## DATA FOR THIS TASK
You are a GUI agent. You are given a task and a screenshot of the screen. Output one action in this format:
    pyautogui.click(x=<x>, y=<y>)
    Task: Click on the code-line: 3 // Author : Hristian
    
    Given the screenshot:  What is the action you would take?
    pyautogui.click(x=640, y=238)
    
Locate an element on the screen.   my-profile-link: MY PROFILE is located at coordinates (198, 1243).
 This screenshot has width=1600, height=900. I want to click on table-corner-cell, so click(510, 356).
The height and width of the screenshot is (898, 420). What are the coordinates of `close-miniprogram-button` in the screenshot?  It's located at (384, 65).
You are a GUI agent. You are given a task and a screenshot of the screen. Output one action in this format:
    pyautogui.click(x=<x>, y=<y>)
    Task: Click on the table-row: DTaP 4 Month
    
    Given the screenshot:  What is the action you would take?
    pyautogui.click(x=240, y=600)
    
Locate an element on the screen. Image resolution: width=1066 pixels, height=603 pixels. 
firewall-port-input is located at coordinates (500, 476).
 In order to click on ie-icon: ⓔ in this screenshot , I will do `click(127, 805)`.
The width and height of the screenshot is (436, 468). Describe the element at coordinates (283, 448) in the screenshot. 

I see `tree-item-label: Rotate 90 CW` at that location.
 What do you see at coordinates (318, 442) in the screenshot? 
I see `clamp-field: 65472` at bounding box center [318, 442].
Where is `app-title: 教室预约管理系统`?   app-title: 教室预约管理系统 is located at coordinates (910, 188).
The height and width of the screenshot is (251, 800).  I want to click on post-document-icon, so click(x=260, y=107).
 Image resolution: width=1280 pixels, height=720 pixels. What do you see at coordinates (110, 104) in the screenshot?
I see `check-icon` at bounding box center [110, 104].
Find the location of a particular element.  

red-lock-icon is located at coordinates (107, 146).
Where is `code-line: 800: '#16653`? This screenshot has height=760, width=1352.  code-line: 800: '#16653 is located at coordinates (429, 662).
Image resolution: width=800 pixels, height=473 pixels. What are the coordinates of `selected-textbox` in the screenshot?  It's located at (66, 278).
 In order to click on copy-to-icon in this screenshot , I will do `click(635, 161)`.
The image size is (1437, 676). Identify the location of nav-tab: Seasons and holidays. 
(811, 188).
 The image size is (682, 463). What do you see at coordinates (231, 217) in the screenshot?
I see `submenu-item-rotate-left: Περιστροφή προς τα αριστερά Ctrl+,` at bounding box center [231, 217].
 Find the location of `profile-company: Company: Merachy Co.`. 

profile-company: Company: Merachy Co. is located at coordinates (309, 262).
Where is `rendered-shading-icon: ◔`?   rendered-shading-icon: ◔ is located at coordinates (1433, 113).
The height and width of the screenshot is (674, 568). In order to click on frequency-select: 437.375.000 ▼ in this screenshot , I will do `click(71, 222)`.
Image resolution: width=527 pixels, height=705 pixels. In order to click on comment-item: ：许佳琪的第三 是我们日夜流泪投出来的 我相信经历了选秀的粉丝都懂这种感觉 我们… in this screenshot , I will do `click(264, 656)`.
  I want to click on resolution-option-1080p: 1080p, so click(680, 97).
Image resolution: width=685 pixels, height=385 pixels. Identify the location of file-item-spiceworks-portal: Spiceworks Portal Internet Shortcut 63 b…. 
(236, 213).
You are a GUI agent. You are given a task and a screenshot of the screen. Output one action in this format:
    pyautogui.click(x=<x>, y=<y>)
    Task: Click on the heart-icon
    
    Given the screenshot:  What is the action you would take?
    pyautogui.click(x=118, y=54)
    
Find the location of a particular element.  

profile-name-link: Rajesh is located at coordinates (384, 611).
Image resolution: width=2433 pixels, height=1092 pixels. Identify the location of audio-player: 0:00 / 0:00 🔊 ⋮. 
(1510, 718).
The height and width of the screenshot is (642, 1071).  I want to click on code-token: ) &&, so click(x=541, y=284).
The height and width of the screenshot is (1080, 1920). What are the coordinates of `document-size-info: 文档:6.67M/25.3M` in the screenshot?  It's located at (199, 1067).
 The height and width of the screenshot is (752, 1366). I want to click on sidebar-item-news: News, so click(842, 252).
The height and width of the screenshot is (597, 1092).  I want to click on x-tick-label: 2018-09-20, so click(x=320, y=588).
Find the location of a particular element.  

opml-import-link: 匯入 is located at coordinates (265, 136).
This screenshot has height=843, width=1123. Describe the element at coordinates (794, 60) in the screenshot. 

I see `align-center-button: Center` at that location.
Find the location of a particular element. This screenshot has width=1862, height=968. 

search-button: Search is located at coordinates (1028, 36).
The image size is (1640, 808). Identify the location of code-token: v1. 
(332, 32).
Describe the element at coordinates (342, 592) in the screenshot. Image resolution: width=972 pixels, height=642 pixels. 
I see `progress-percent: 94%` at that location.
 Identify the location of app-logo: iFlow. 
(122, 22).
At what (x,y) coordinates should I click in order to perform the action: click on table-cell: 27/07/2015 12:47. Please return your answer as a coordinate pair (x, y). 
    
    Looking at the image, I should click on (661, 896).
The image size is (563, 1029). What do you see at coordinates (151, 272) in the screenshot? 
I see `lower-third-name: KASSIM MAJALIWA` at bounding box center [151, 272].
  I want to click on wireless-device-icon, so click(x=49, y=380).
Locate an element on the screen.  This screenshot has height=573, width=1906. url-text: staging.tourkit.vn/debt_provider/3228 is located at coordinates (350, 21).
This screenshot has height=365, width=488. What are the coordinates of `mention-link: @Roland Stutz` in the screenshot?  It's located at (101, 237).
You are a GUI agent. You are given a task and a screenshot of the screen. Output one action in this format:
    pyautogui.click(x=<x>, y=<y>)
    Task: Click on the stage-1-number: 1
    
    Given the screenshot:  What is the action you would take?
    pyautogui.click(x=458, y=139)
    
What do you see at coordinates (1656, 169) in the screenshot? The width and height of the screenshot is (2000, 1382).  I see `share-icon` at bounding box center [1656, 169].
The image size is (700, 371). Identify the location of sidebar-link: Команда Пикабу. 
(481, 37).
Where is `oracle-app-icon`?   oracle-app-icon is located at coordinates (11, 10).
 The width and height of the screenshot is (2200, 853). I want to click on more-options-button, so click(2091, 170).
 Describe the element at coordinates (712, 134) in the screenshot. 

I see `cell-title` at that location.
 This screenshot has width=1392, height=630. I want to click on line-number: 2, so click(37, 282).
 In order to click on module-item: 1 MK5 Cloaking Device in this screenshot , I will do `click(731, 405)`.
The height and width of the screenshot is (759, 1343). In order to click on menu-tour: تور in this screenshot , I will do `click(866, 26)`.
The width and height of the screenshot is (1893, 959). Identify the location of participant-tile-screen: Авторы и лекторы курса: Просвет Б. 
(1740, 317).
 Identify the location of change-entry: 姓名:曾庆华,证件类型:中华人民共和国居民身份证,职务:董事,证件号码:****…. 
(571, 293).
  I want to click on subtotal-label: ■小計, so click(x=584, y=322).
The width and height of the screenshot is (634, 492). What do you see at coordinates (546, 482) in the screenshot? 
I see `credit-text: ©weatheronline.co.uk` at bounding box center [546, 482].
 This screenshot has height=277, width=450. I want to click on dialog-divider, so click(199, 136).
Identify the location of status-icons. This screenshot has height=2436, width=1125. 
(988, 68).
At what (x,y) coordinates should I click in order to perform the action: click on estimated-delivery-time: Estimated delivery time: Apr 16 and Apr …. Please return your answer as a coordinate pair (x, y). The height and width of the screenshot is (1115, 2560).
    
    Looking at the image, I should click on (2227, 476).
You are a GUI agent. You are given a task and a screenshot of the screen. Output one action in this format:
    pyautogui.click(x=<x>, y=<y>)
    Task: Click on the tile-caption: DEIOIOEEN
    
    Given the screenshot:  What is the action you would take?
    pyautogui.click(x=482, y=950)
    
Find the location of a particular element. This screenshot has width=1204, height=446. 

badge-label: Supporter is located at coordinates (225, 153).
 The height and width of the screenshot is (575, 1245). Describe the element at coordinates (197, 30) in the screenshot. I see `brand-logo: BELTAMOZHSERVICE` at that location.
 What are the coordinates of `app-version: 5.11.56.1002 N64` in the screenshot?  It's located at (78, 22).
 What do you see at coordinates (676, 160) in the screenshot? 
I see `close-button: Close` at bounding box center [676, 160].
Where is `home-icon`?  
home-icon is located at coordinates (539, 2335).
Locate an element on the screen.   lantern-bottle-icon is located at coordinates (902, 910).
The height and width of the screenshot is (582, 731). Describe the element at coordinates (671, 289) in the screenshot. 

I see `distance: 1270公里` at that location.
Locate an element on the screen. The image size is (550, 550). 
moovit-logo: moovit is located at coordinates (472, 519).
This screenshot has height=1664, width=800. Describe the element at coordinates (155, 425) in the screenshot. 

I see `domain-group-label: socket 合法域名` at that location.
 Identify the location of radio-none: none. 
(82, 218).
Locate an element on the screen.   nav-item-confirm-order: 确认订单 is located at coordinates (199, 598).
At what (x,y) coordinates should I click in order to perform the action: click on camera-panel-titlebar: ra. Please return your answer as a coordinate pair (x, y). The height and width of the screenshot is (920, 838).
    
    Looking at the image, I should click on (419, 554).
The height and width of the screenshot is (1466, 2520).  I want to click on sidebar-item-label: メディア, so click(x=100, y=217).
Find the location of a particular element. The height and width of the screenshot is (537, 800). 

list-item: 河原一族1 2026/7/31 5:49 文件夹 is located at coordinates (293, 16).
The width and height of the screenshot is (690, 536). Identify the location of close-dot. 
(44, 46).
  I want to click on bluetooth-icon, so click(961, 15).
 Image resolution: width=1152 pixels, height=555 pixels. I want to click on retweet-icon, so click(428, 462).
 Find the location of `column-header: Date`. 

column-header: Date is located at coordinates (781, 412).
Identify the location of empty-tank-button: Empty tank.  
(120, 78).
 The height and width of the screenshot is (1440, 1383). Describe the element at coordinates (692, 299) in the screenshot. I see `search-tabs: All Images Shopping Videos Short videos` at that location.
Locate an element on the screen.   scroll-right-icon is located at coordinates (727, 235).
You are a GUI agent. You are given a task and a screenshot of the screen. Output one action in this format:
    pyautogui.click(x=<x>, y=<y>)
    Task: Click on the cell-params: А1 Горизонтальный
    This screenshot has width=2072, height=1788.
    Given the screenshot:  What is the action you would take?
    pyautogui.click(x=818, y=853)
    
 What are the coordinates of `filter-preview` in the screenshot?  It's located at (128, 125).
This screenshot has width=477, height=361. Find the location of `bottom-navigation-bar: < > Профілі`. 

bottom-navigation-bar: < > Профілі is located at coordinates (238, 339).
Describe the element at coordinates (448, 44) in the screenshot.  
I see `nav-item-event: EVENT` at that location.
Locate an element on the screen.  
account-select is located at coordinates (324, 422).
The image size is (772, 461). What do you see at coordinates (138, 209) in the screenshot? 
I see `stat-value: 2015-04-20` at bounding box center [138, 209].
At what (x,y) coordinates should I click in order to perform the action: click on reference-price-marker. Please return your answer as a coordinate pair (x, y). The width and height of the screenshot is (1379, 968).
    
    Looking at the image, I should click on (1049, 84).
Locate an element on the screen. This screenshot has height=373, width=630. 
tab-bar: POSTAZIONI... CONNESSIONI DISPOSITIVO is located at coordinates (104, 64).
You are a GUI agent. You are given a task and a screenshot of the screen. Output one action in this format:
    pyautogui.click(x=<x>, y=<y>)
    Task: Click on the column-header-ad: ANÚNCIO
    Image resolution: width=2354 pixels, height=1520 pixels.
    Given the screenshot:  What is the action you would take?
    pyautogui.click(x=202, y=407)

## PROBLEM TO SOLVE
Copy out word for word everything in the entries from the line containing "I want to click on wireless-device-icon, so" down to the line containing "The width and height of the screenshot is (2200, 853).", both of those lines included.

## ANSWER SPACE
  I want to click on wireless-device-icon, so click(x=49, y=380).
Locate an element on the screen.  This screenshot has height=573, width=1906. url-text: staging.tourkit.vn/debt_provider/3228 is located at coordinates (350, 21).
This screenshot has height=365, width=488. What are the coordinates of `mention-link: @Roland Stutz` in the screenshot?  It's located at (101, 237).
You are a GUI agent. You are given a task and a screenshot of the screen. Output one action in this format:
    pyautogui.click(x=<x>, y=<y>)
    Task: Click on the stage-1-number: 1
    
    Given the screenshot:  What is the action you would take?
    pyautogui.click(x=458, y=139)
    
What do you see at coordinates (1656, 169) in the screenshot? The width and height of the screenshot is (2000, 1382).  I see `share-icon` at bounding box center [1656, 169].
The image size is (700, 371). Identify the location of sidebar-link: Команда Пикабу. 
(481, 37).
Where is `oracle-app-icon`?   oracle-app-icon is located at coordinates (11, 10).
 The width and height of the screenshot is (2200, 853). I want to click on more-options-button, so click(2091, 170).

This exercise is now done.